Transforming the contracting process requires a change in mindset: focusing more on enabling the business
Clifton Harrison
Global Markets Leader, EY Law & EMEIA, Legal Transform & Operate Leader
Earlier this summer, EY virtually hosted a unique set of panelists at the EY Enterprise Contracting Round Table for the Life Sciences sector. This international panel comprised leaders from some of the world’s foremost pharma companies, representing a variety of stakeholders in the enterprise contracting process (legal, procurement and technology). The discussion was framed by key insights from the 2021 Global EY Law Survey in association with Harvard Law School, which conducted interviews with more than 2,000 general counsel and leaders from procurement, commercial contracting and business development located in 22 countries, and covered a wide range of topics including legal operations and corporate governance as well as a specific part of the survey dedicated to contracting. The panel addressed the question of how companies can successfully navigate the challenges of contracting transformation. What motivates companies to pursue transformation, what should be their goals in the process, and how can they best achieve them?
The panelists concurred that driving revenue growth and supporting business operations are the priorities behind their efforts in contracting transformation. Companies have significant incentives in this area, with slow turnarounds, excessive approval processes and other challenges such as restrictive one-sided contracts posing a threat to revenue generation, as well as potentially impacting negatively on an organization’s reputation and employee morale. “Innovation is the lifeblood of our companies and our patients,” noted one participant, who worries about missing innovation opportunities through needlessly complex contract templates, which can deter small companies from engaging.
Slow‐moving processes were one of the key challenges that participants discussed. “Speed is important when you talk to people internally; speed is what they focus on, an efficient process is critical,” observed one participant. However, constructing a contract in some cases takes weeks or months, rather than days. With a proliferation of local contract templates and rules causing confusion and reducing efficiency, according to one participant, the legal function needs to ask itself, “Are we really helping the business to grow — or getting in their way?”

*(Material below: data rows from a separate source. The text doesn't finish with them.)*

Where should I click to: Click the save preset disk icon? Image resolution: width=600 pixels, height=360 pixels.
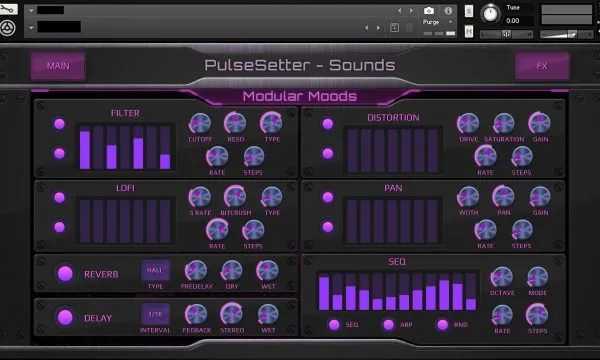coord(395,28)
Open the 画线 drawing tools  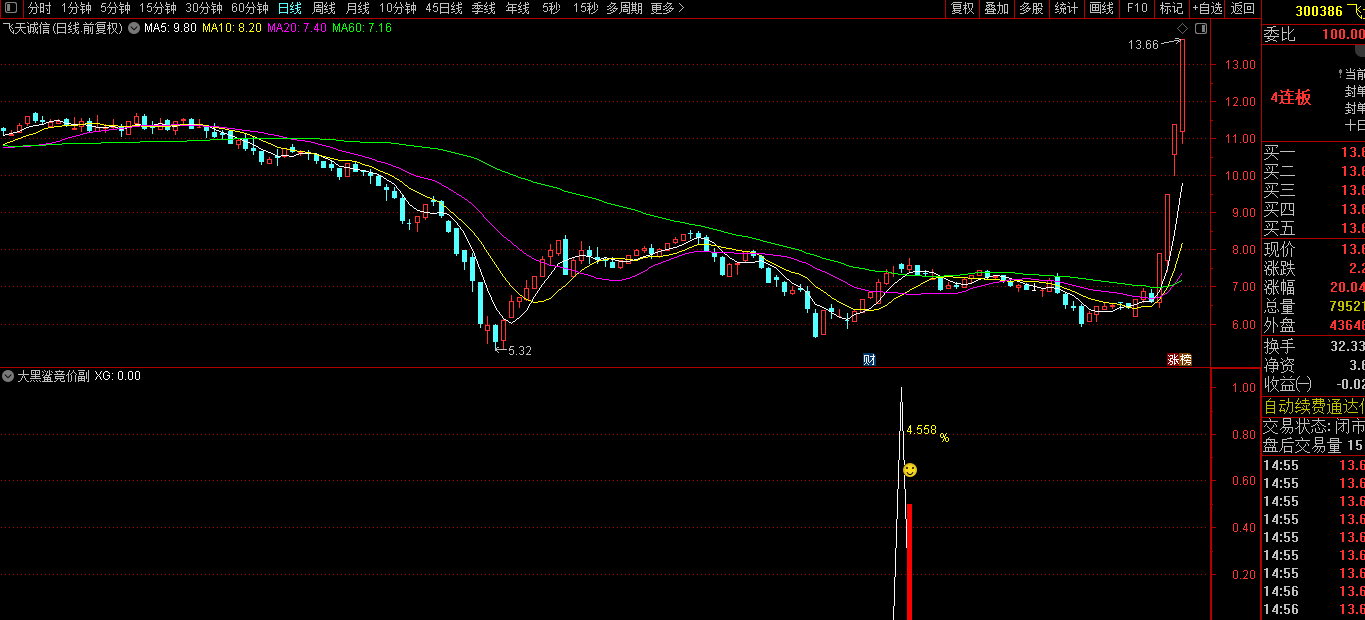coord(1101,8)
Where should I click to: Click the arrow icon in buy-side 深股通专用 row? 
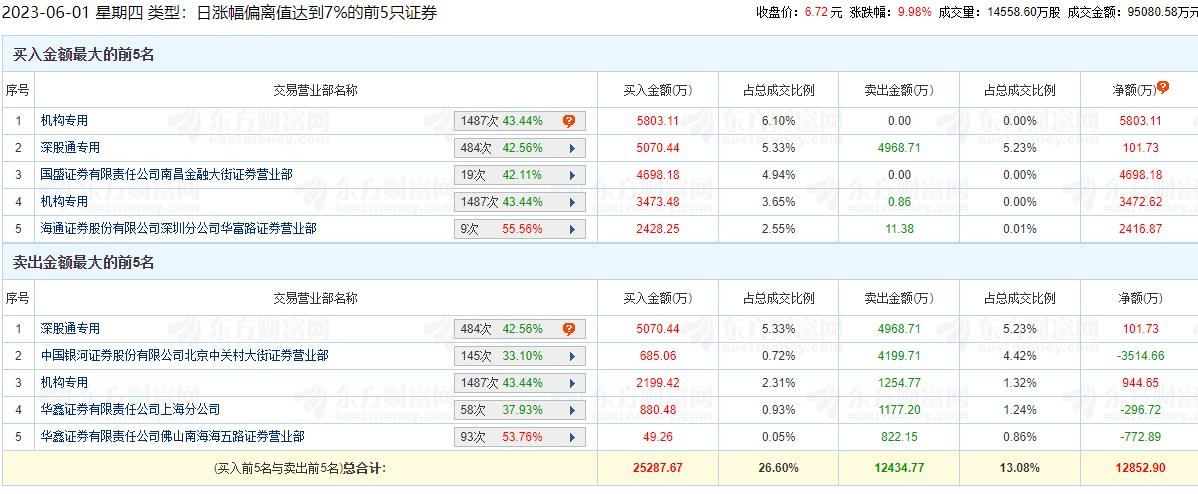click(x=571, y=148)
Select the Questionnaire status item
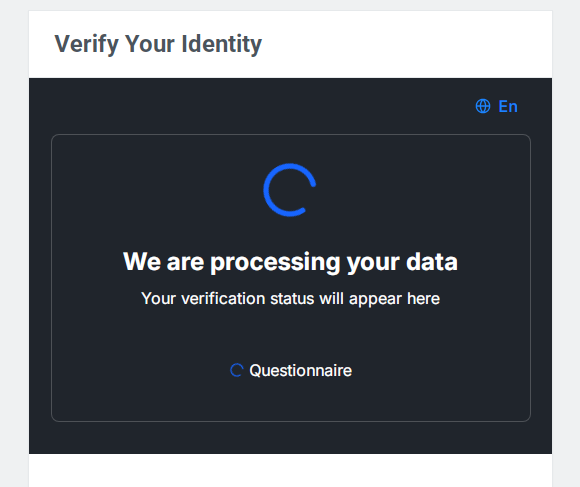 tap(291, 371)
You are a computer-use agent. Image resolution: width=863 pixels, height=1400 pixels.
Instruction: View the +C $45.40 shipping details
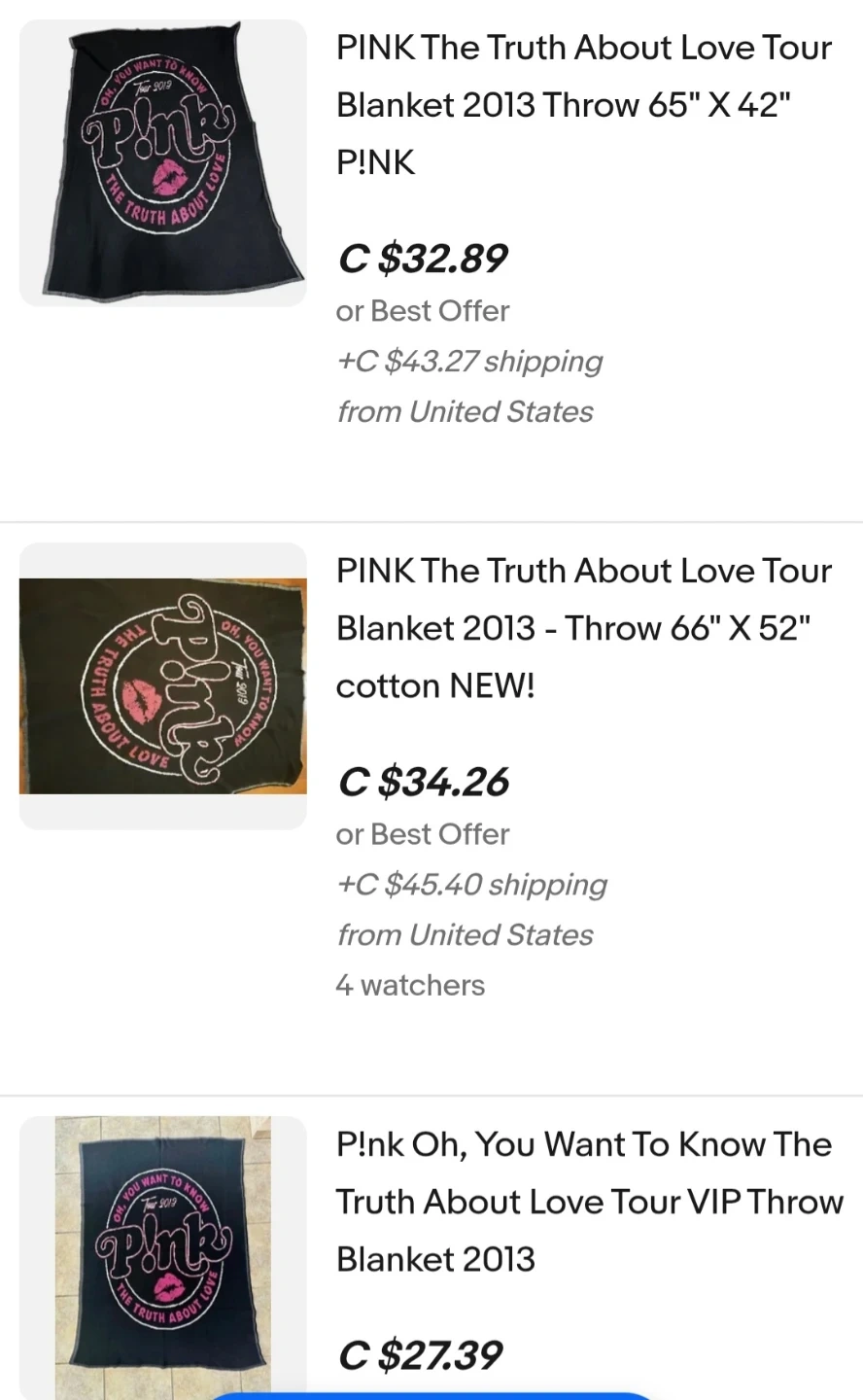tap(471, 885)
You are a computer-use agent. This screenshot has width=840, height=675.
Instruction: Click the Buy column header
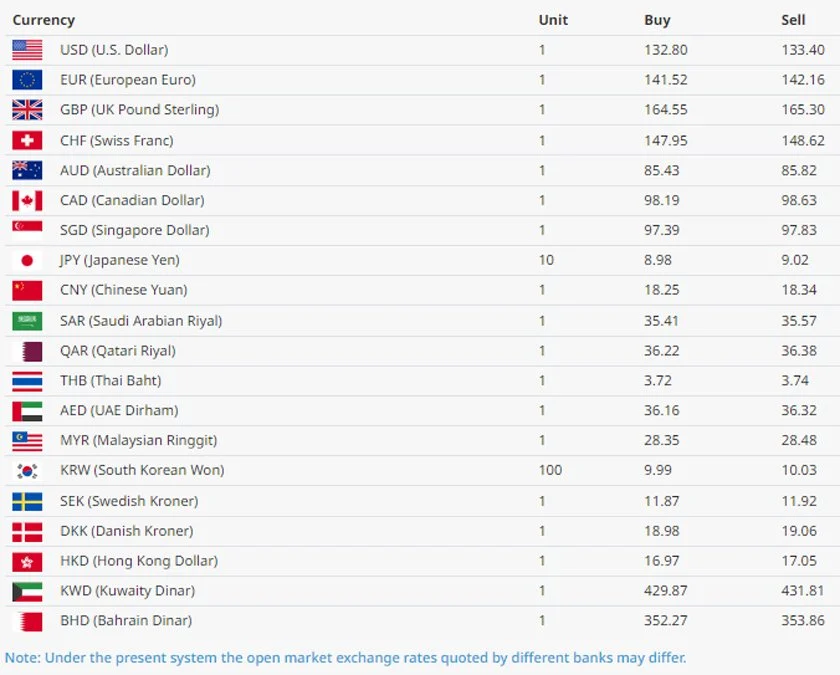point(657,20)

One approach to accelerate these processes may be segmenting contracts according to their level of risk, value, complexity and/or some other measures determined by the organization. Lower complexity, lower value and/or lower risk contracts need not be owned by the legal department. As one participant put it, “Differentiation is key; 20 years ago, we had exactly the same legal support for every contract; now we need to focus on where legal is really adding value.” Legal engagement with these relatively standard contracts may be causing unnecessary bottlenecks; as another participant framed it, companies need to “make sure we get the right review, but not over‐review it.”
Changing technologies and changing mindsets
Digital technologies can potentially help with some of these challenges, offering the potential to capture data that can reveal process bottlenecks and suggest what can be improved. One participant suggested that “making tools more user-friendly [is] where tech is going. If you pick up an iPhone you immediately know what to do, but lawyers aren’t great at thinking about that user-friendly perspective.” Some self‐service tools exist within companies, but perhaps the role of technology can be imagined more ambitiously, with one participant envisaging the future use of APIs (application interfaces) to “provide a seamless interface across multiple technologies to support the end‐to‐end process.”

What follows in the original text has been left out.